_Task instructions_
In the following listing, find the lines containing "Expand" and report them.

*** Opening Materials provided ***

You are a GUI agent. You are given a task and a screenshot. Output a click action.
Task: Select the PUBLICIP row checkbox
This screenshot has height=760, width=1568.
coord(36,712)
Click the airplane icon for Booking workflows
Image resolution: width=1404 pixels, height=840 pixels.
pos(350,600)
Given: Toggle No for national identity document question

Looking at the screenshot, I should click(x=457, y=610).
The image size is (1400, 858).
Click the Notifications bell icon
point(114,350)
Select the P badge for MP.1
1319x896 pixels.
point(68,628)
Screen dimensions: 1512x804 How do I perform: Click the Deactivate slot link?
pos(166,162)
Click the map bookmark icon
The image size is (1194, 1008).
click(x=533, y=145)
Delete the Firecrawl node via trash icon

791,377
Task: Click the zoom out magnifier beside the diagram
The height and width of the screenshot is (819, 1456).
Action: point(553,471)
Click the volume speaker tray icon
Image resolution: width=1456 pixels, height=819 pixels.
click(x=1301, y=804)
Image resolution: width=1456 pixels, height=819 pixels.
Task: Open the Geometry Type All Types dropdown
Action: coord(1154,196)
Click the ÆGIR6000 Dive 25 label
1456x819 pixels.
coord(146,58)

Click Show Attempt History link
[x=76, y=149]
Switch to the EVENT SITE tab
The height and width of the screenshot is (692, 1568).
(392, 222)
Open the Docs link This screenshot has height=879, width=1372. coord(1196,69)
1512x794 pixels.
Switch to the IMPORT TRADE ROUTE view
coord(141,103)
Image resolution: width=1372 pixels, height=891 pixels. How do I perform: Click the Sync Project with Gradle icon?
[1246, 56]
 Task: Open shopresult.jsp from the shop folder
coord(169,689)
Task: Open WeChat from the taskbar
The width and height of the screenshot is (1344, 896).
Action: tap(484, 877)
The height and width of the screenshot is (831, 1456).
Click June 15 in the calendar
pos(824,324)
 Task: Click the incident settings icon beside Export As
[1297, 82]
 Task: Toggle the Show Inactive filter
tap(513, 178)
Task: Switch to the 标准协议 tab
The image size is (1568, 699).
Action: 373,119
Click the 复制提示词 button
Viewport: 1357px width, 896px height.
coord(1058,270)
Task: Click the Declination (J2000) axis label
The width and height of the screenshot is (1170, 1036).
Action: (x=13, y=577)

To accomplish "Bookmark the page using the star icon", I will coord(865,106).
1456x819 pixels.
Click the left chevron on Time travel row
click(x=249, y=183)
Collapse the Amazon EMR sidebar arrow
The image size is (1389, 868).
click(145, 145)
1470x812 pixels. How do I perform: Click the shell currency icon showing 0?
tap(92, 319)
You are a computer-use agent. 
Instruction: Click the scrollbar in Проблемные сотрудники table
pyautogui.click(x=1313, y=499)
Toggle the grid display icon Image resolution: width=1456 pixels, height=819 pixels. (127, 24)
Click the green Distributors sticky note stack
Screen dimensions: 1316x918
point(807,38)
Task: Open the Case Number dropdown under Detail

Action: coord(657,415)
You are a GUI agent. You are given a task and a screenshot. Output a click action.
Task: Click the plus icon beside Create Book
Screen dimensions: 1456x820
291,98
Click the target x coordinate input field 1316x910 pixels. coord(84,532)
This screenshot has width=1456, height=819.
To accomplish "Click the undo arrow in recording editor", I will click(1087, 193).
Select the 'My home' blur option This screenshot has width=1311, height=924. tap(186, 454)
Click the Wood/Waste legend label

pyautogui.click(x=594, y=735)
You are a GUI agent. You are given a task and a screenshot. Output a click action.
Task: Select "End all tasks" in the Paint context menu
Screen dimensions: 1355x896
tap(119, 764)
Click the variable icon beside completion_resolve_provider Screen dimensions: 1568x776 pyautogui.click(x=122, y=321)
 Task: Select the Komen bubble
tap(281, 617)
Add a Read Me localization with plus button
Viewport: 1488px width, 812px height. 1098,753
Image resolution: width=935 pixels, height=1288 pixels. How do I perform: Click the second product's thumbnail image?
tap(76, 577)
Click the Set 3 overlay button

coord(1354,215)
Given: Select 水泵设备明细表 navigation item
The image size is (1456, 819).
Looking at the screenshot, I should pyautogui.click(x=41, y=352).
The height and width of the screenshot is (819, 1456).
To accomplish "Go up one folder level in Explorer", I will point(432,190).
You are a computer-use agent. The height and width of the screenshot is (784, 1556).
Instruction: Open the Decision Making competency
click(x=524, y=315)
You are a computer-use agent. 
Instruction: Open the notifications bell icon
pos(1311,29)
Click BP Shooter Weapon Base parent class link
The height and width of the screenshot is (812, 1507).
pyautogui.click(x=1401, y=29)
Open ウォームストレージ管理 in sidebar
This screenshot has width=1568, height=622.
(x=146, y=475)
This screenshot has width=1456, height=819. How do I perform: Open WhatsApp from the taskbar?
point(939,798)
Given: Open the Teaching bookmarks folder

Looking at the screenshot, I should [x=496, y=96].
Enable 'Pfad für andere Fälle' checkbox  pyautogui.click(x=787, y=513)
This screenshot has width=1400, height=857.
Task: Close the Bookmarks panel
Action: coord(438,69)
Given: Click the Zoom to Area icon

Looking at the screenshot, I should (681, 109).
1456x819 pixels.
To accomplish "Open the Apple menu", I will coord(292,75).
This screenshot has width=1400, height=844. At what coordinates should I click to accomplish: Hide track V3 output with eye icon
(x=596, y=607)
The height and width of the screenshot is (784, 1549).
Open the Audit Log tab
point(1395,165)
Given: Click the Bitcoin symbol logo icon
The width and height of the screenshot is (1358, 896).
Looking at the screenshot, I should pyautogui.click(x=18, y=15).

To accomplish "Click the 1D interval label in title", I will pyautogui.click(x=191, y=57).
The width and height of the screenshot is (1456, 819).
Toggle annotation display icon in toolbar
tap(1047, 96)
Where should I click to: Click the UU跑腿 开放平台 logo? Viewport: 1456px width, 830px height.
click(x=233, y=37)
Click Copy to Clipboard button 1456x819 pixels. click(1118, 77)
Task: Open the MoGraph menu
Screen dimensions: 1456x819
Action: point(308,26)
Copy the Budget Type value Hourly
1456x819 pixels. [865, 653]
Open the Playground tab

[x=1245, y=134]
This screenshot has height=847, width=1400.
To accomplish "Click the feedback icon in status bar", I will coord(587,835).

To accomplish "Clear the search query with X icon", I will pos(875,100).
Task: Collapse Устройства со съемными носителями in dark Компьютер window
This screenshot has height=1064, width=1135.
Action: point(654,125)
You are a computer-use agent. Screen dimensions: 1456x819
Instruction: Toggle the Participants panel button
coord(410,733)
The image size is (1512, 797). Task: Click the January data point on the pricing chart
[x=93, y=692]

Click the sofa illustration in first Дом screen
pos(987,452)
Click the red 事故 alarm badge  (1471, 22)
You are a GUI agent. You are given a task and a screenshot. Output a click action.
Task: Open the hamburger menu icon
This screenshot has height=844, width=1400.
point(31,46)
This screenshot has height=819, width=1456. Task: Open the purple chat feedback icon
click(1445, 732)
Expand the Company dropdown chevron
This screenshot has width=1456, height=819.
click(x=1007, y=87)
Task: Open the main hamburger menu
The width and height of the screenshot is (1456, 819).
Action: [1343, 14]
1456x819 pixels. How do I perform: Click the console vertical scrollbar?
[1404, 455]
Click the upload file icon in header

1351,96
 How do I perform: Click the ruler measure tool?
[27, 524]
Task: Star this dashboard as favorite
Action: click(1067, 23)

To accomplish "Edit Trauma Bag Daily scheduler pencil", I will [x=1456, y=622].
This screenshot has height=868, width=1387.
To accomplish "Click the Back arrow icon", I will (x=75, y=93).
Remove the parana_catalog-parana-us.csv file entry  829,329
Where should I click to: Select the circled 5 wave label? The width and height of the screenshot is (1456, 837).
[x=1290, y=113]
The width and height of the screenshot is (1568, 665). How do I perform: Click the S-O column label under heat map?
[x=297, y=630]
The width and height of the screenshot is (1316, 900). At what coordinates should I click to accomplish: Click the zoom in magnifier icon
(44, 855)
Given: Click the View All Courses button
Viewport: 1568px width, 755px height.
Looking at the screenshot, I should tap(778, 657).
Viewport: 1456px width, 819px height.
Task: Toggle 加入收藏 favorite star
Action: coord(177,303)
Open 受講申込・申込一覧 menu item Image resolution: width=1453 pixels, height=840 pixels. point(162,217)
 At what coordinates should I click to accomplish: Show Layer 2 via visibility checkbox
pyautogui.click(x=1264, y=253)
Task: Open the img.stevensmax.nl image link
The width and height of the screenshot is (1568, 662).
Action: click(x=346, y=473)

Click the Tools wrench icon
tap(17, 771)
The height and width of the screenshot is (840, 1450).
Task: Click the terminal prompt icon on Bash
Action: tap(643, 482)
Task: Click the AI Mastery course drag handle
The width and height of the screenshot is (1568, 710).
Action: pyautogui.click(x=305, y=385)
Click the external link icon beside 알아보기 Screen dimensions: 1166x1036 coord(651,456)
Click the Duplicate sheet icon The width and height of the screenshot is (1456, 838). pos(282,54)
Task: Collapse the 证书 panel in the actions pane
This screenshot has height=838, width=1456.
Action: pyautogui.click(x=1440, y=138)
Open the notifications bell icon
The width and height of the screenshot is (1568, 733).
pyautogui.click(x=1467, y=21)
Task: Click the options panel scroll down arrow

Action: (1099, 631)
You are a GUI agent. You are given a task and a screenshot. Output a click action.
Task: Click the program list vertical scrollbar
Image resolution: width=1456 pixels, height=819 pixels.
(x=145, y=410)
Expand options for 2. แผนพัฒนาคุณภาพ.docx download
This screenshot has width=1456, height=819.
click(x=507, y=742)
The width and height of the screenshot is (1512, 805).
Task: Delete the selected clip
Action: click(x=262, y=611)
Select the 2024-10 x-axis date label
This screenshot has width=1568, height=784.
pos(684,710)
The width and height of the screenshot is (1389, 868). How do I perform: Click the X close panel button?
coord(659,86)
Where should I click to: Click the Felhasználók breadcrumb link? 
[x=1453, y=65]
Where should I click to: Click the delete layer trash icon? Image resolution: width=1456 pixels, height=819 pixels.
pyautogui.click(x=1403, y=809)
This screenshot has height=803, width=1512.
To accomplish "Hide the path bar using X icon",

*** Closing Materials provided ***

_Result for this exercise_
Expand the Company dropdown chevron
Expand options for 2. แผนพัฒนาคุณภาพ.docx download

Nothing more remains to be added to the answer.